Борман залаял и взбежал на вершину небольшого холма. Там он остановился и выжидательно уставился на людей, словно спрашивая: что же вы не идете за мной?
– И что ты будешь делать в тундре? Кричать от радости и нюхать полярные тюльпаны? Тебя, дорогуша, или волки задерут, или с вертака подстрелят. Не забывай, ты у них в розыске. Лучше идем со мной, я тебя спрячу.
– Спрячешь? А что ты скажешь, когда тебя спросят, где ты был?
– Что-нибудь придумаю…
– Нет, хватит ползать по норам! – покачал головой Артист. – С тобой я не пойду. Не сомневаюсь, мое фото уже у поселкового начальства. Я в тундру! Вместе с собакой! Там много всяких избушек разбросано. Как-нибудь продержусь. А с этой собакой мне никакой волк не страшен!
– До какой такой даты ты собрался продержаться? – Бармин сердито смотрел на товарища. – До второго пришествия?

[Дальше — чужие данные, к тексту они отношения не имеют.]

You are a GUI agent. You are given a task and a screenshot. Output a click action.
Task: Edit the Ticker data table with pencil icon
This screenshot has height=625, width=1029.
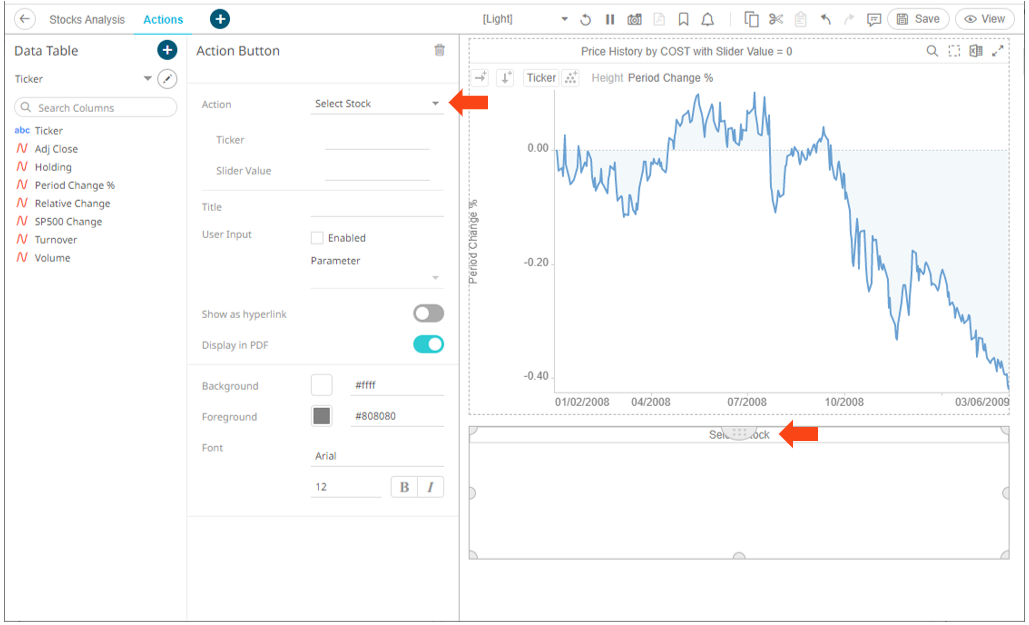168,79

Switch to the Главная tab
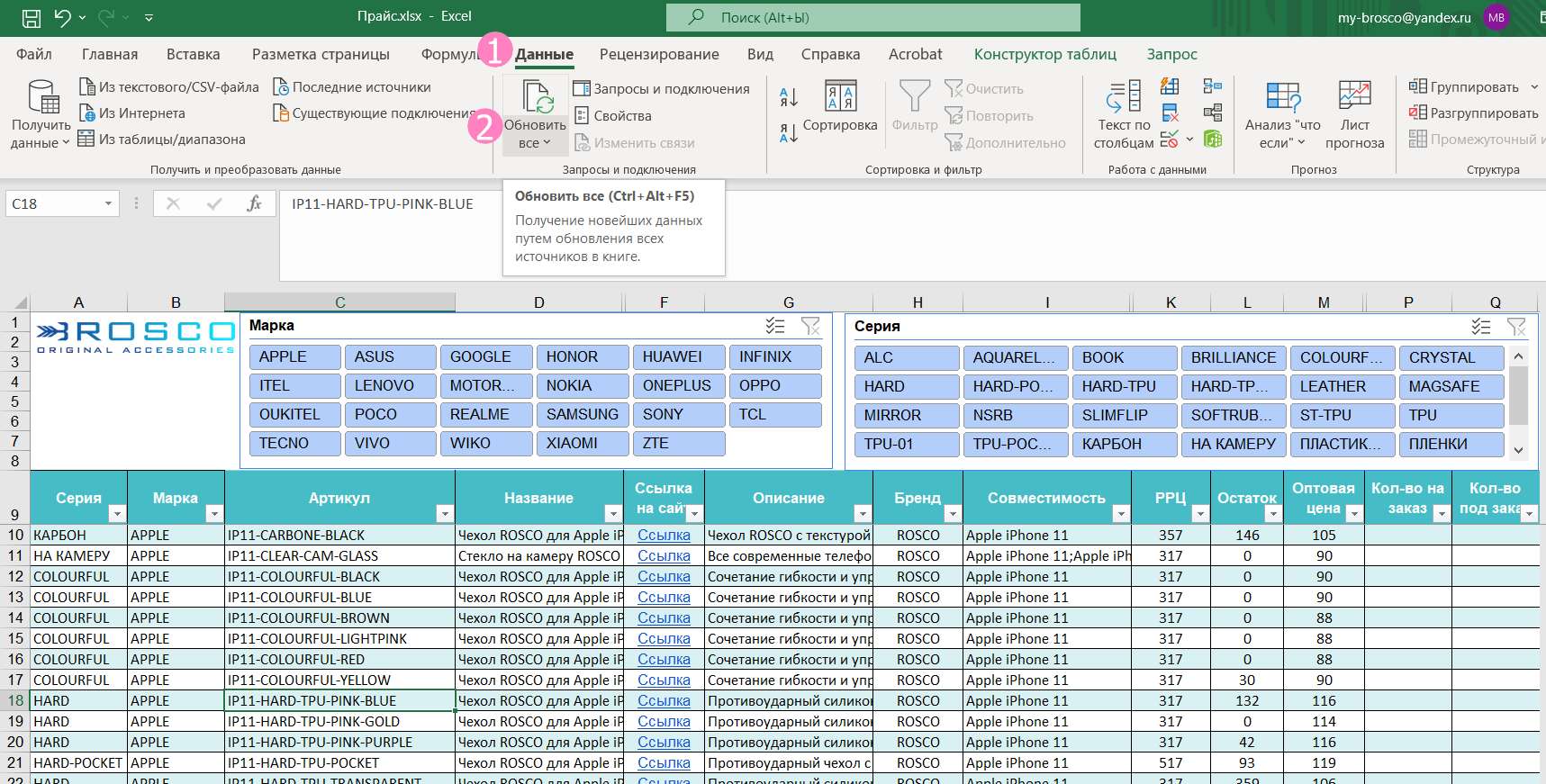point(110,54)
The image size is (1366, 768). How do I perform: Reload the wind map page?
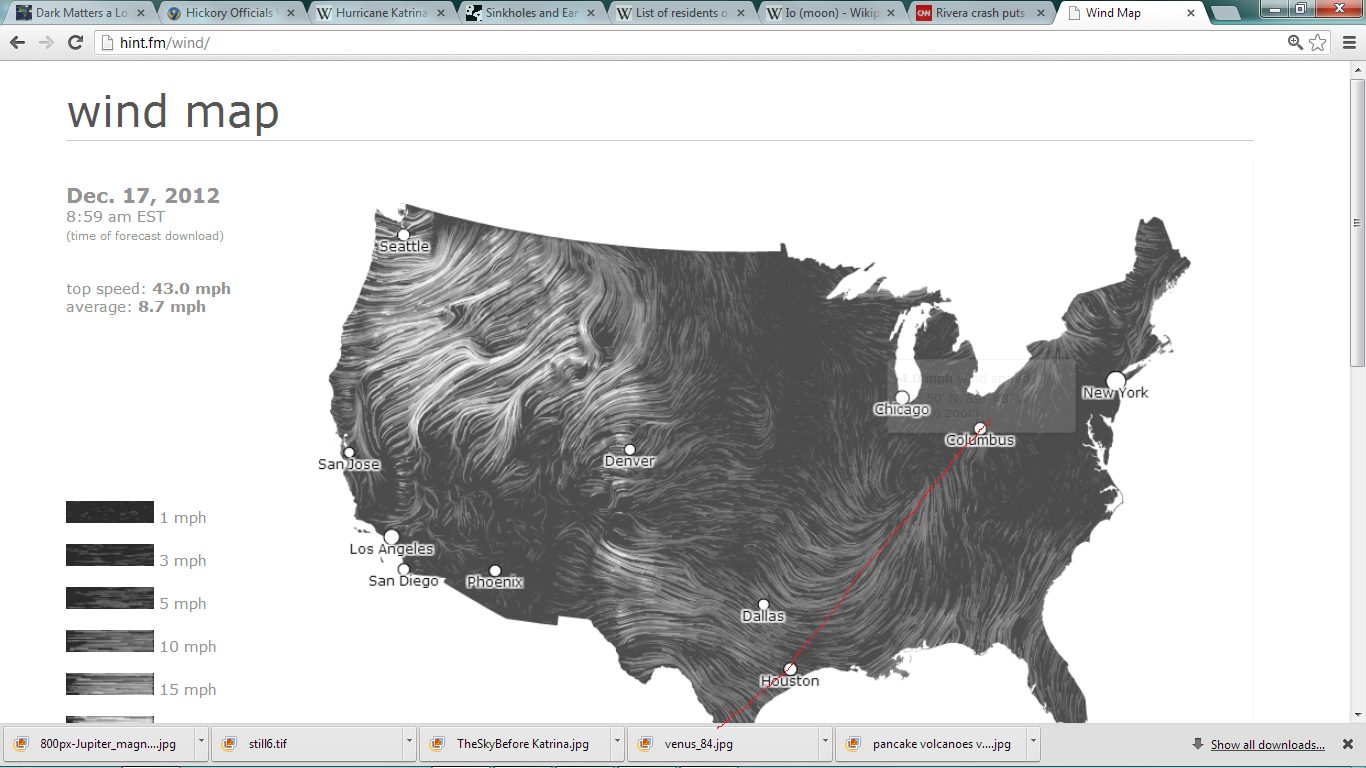coord(75,43)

– А что тебя удивляет? – усмехнулся Артист. – Не веришь, что смогу жить в тундре? Я, братец, на трубах теплоцентра год жил да на помойке месяц в лихорадке валялся: воду из лужи пил, корки сухие грыз. Ничего! Как видишь, живой… И когда-нибудь отсюда обязательно смоюсь: улечу, убегу… Знаешь почему? Потому что даже самый ужасный кошмар всегда заканчивается пробуждением. Вот и я однажды проснусь! Проснусь и после двух бутылок шампанского забуду обо всем! Напрочь забуду, потому что я – артист. Лицедей! В лицедеи идут от слабости, идут, чтобы спрятаться от действительности… Вот и я – слабый человек, потому что не могу жить без славы, без юпитеров, хорошеньких женщин и аплодисментов. Восторг публики – вот что было главным в моей жизни. И за это жизнь наказала меня. Наказала… настоящей жизнью – грязной и жестокой. Жизнью, где нет ни справедливости, ни жалости, ни любви. Я, кажется, давно должен перестать быть артистом. Должен, но не перестал! Смерть коснулась меня своим ледяным плащом, а я не захотел в это поверить. И вот теперь она приготовила для меня саван. Но и теперь, когда надо наконец жить по-настоящему, жить, а не делать вид, что живешь, меня вновь тянет спрятаться от реальности – так тянет, что я готов влезть в шкуру любого, только бы не быть собой! Я люблю грезы, чужие страсти, чужую жизнь, потому что боюсь своей жизни. Быть кем-то гораздо легче, чем быть собой. Ты меня понимаешь? Вот увидишь, я обязательно вернусь в свою филармонию и опять буду заискивать перед публикой, пытаясь вернуть если не ее любовь, то хотя бы влюбленность! Я понимаю, что это глупо, но меня еще сильней тянет лицедействовать. Надо разобраться в себе, понимаешь? Дозреть в одиночестве. Что-то во мне должно взять верх… Прости, друг, нам не по пути. С тобой мне удачи не будет. Прощай.
Артист протянул Бармину руку, потом быстро пошел к собаке, которая терпеливо ждала его на вершине холма. Когда Эдик поравнялся с псом, тот вопросительно посмотрел на Бармина, словно собираясь в последний раз удостовериться, что здесь их пути расходятся.
Бармин улыбнулся и пожал плечами. Борман оглушительно гавкнул, вильнул хвостом и побежал впереди Артиста, который энергично размахивал руками в такт ходьбе, совсем как солдат на плацу.
Инженер Кутик был счастлив. «JJ» посулила ему золотые горы.
– Чем именно будете там заниматься? – спросил Донской словоохотливого горного инженера.